● **Exercise**: Only lines that contain the word "dimensions" belong in the answer; copy them from the records below.

----

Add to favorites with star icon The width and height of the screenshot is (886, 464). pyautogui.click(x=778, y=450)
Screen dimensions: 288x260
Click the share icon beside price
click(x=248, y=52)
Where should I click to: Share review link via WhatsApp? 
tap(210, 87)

----

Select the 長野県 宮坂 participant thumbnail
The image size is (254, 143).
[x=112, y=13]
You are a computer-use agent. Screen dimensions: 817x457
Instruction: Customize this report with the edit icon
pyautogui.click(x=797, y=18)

----

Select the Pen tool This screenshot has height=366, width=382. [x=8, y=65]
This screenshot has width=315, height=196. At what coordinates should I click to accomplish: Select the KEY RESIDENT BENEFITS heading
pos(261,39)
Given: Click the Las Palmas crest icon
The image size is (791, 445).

----

● **Solution to this task**:
Screen dimensions: 288x260
You are a computer-use agent. Screen dimensions: 817x457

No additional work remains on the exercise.